Voltando para os ensinamentos de vovó, minha Maricota, que me ensinava coisas, ela dizia que ajuda de criança e pouco e quem rejeita é louco. E assim, aprendi a cozinhar e a lavar roupa de verdade. Enquanto me ensinava os afazeres domésticos, também me ensinava sobre sentimentos, sobre as pessoas, sobre fazer caridade levando uma água para o padeiro no portão, pequenos gestos do bem, sobre ter um olhar acolhedor para o outro. Ainda hoje, quando vejo minhas roupas branquinhas e limpinhas voando na corda, me lembro da sua sabedoria de gente sábia.
Mas hoje, creio que lavar roupa na mão não seja algo atrativo para a criançada da atualidade, conversar entre família lavando roupa então, extinção completa. Entretanto, vejo que algumas tradições familiares estão sendo resgatadas após gerações de mães culpadas de filhos órfãos. Cozinhar é uma delas. A grande quantidade de programas sobre culinária e o incentivo através deles para que as crianças retornem com seus pais para a cozinha. Mesmo que seja só um apelo para os pequenos saírem da frente da web, para aprender coisas diferentes, quem sabe este seja o pulo do gato para que as nossas jovens famílias retomem a educação através do coração amoroso e sábio da matriarca, do mais velho, do mais sábio.
Hoje, quando estendo minhas roupas penso naqueles ensinamentos à beira do tanque de pedra da nossa casa de vasta calçada, onde colocávamos as roupas para quarar. Ainda me pego estendendo uma toalha de plástico no sol de lascar para esticar uma toalha de banho para ficar bem branquinha, “mas não pode deixar a roupa esturricar, falha gravíssima para uma lavadeira”, dizia vovó. É preciso ficar de olho, ir molhando aos poucos, com uma água rala de sabão dentro de um balde que balança num braço, enquanto o outro parece distribuir alguma coisa ao vento, com movimentos largos para os lados espalha a mistura em cima da roupa já quente como um ovo frito. E, depois dessa movimentação que se estendia por toda a manhã, enquanto o almoço ficava pronto, é preciso recolher tudo e começar o enxague.

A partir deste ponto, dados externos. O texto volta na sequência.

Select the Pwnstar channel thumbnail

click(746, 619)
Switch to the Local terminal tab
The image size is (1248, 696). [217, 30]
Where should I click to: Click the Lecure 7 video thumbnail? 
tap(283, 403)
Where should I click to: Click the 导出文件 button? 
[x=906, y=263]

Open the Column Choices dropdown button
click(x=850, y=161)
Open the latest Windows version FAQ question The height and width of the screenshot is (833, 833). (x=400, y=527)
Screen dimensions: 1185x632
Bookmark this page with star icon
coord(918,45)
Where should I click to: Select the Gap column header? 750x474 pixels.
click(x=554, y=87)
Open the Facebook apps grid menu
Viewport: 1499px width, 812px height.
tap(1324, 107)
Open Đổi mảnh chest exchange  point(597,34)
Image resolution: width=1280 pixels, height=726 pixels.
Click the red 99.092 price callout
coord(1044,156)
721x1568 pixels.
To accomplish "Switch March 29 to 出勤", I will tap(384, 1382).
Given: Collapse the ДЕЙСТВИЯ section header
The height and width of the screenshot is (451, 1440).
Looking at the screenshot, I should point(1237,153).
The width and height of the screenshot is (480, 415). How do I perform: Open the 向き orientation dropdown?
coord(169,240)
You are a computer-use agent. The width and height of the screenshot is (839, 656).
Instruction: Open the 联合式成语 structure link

Naquela época não se falava em ócio criativo e como todo ensinamento precisa de uma certa prática para ter sucesso, um dia perguntei para vovó como eu ia descobrir que a roupa já não tinha mais sabão, se estava ou não bem enxaguada. Ouvi: minha filha, não precisa gastar toda a água da casa, apenas encosta a roupa na boca e suga a água que ainda está nela. Se tiver sabão, você vai sentir o gosto e enxagua tudo outra vez. Simples assim, Maricota. Obrigada.
E a vida pode ser simples assim: através das conversas à mesa no jantar ou no comando das colheres de pau. Mas o mais importante é estar entre os nossos para aprender, ensinar ou relembrar os “causos” do passado, os acontecimentos do dia anterior. Aquelas situações que pareciam indissolúveis e tiveram solução. Ou mesmo aquelas histórias bizarras de família que você jamais vai esquecer e recontar com a sua imaginação para os seus filhos. Não importa quanto tempo se passe daquela avó ensinando uma neta a lavar roupa, as memórias e experiências de toda uma vida ainda podem mudar o mundo, ou o pequeno mundo que construímos à nossa volta.